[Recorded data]
==*==
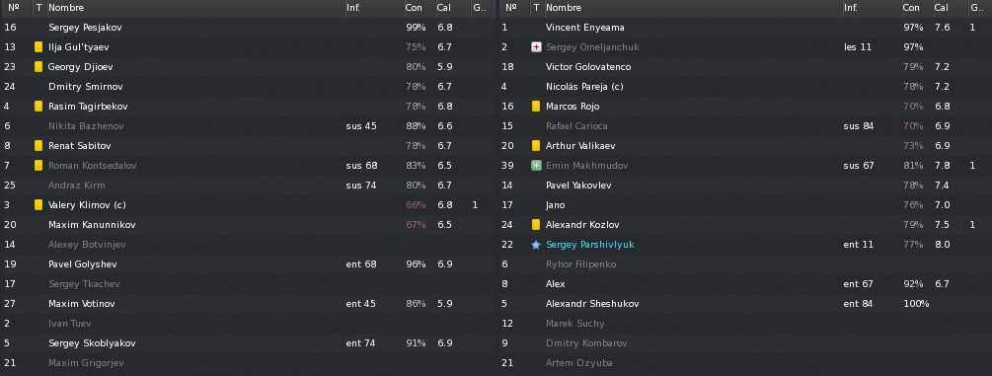Click Valery Klimov's yellow card icon
This screenshot has height=376, width=992.
pyautogui.click(x=38, y=204)
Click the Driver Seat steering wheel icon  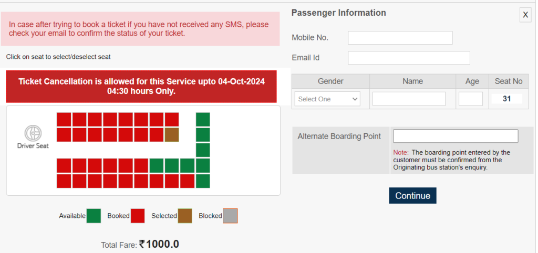point(33,133)
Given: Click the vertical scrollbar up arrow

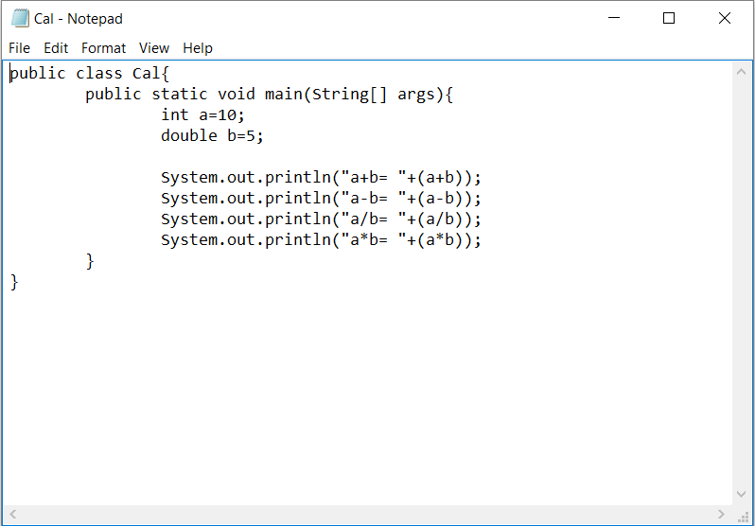Looking at the screenshot, I should pyautogui.click(x=742, y=72).
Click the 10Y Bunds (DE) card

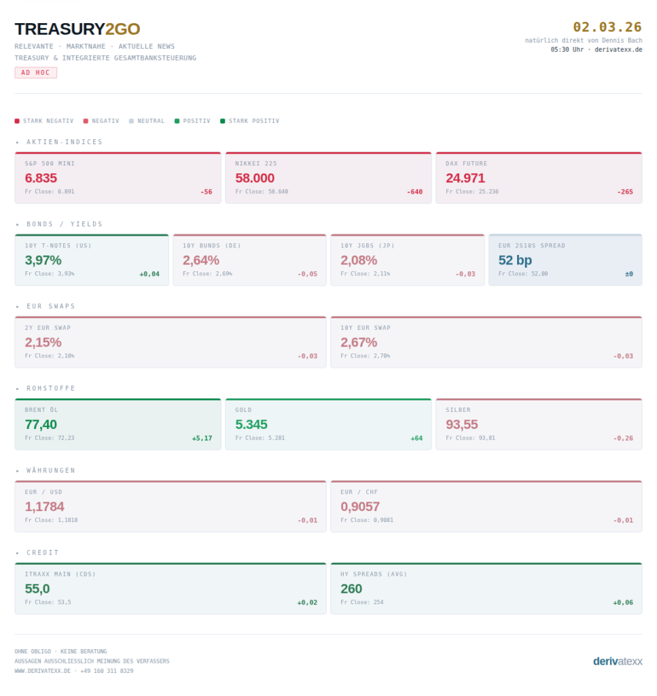click(249, 260)
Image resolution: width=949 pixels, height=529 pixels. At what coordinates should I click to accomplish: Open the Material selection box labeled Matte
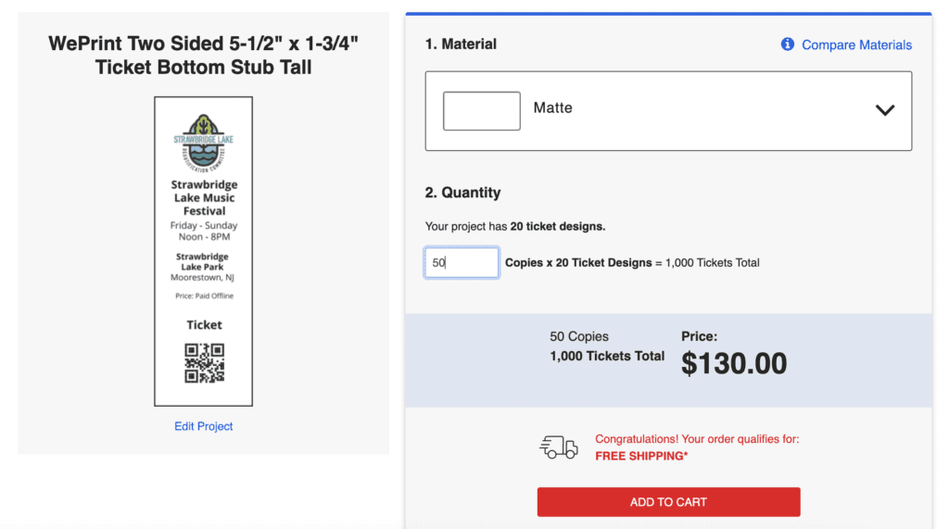[668, 111]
==*==
■ Required action: Nothing but the lines from the one holding "Given: Click the vertical scrollbar up arrow" through the final line of the entries should be retyped, exactly as they stand and without pictures.

■ The answer:
Given: Click the vertical scrollbar up arrow

Looking at the screenshot, I should pyautogui.click(x=742, y=72).
Click the 10Y Bunds (DE) card

click(249, 260)
Image resolution: width=949 pixels, height=529 pixels. At what coordinates should I click to accomplish: Open the Material selection box labeled Matte
[668, 111]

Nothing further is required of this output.